Pretending to run for president can be a lucrative business. Just ask Donald Trump, who’s milked every dime and dollop of attention from his perpetual flirtation with politics. So too can running a no-shot campaign. Just ask Herman Cain or Newt Gingrich, whose book sales skyrocketed from the attendant publicity.
Sometimes the spoils of fake campaigns accrue to people other than the supposed candidate. For many months now, a political-action committee has been raising money to cnovince retired doctor Ben Carson to run for president. Carson, who shot to stardom on the right with a rebuke to President Obama at the 2013 national prayer breakfast, has become a sizzling commodity in conservative circles, racking up straw poll victories and placing high in surveys of a hypothetical 2016 field. The National Draft Ben Carson for President Committee has capitalized, raising a staggering $11 million this cycle in a bid to coax Carson to run. That’s more than the Ready for Hillary folks, even though Clinton seems nearly certain to run and Carson has told media, including TIME, that he has little interest.
He may have changed his mind. This weekend, an hour-long documentary on Carson will air in 22 states, plus Washington, D.C., including media markets in Oregon and upstate New York where Presidential politics rarely travels.
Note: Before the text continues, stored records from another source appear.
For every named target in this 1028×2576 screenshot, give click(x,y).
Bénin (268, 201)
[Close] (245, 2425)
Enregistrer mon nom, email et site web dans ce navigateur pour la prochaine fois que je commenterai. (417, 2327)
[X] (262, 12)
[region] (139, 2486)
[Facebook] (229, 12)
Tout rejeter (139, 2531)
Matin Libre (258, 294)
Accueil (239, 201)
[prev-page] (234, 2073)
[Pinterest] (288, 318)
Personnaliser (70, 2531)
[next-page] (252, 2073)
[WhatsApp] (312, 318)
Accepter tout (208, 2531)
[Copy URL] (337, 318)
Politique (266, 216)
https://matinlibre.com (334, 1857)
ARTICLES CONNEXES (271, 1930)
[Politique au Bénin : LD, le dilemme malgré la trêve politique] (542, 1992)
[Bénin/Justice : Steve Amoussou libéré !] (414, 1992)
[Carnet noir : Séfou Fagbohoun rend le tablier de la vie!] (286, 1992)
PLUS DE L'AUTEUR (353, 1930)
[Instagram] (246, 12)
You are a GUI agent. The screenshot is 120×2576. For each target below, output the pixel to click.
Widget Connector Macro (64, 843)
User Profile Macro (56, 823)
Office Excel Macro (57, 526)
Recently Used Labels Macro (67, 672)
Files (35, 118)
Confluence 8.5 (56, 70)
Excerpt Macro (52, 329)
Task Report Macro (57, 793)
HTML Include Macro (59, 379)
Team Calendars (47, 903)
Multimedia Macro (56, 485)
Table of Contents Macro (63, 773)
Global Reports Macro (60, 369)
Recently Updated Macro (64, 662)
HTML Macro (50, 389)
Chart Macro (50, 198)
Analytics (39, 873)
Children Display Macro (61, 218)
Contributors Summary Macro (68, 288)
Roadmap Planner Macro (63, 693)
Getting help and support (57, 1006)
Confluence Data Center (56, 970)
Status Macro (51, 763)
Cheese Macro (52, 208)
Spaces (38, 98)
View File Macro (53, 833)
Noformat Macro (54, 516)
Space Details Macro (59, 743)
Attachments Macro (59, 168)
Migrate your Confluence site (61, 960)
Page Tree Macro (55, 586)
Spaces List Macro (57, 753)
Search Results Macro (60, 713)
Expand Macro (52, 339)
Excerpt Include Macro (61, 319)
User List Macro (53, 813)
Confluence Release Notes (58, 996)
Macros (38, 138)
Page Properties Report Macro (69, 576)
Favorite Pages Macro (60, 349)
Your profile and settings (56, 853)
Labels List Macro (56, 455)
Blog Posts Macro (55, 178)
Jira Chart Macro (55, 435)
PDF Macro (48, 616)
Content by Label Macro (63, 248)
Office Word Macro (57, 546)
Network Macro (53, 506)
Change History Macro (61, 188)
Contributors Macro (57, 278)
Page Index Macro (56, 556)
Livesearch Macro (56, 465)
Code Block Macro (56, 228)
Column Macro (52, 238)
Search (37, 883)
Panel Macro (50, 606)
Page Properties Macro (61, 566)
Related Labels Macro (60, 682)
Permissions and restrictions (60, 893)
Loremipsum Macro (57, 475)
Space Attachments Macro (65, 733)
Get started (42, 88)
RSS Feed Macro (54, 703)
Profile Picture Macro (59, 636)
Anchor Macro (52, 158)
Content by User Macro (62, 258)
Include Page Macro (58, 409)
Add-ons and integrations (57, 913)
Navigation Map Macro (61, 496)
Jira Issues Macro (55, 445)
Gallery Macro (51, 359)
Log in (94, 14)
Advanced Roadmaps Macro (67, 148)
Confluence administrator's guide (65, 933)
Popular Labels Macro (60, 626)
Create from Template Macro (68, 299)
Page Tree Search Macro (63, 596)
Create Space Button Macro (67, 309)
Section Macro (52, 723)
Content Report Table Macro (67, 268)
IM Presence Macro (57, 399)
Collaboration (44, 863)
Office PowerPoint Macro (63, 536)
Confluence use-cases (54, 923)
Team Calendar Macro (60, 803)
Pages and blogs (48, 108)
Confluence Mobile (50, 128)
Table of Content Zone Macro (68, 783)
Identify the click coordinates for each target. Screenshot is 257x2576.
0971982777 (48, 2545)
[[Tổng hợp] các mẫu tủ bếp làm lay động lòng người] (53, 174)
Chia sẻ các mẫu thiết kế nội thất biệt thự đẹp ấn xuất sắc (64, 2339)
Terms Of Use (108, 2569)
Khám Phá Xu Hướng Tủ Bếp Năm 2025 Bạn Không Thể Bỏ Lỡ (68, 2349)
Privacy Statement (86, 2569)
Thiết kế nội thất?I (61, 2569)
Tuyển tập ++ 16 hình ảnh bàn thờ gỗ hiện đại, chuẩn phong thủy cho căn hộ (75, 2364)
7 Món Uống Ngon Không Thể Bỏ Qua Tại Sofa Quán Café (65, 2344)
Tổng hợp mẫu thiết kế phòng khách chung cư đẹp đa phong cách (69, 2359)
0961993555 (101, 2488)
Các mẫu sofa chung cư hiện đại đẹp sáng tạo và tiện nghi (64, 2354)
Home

Carson’s business manager is footing the bill for the program, entitled “Ben Carson: A Breath of Fresh Air.” The lengthy, expensive advertisement for Carson’s campaign-in-waiting convinced Fox News to cut ties with Carson, as it did in 2012 with Gingrich and Rick Santorum when those men took serious steps toward launching presidential bids. “2016 is upon us, and Ben Carson is first out of the gate,” declared the Democratic research firm American Bridge.
While the documentary seems to indicate that Carson is seriously mulling a campaign, it is not likely to convince rival political operations to take the doctor seriously.
There is no doubt that Carson is hugely popular on the right; in a recent poll of Iowa Republicans, he placed second to Mitt Romney in a ranking of prospective presidential candidates. And his backers have shrewdly tapped into the direct-mail fundraising machine that long been a powerful force on the right. But smart campaigns don’t blow huge sums on running over-long advertisements at odd times in states that don’t matter. It’s an unusual stunt for an unusual figure, who still may not be a candidate at all.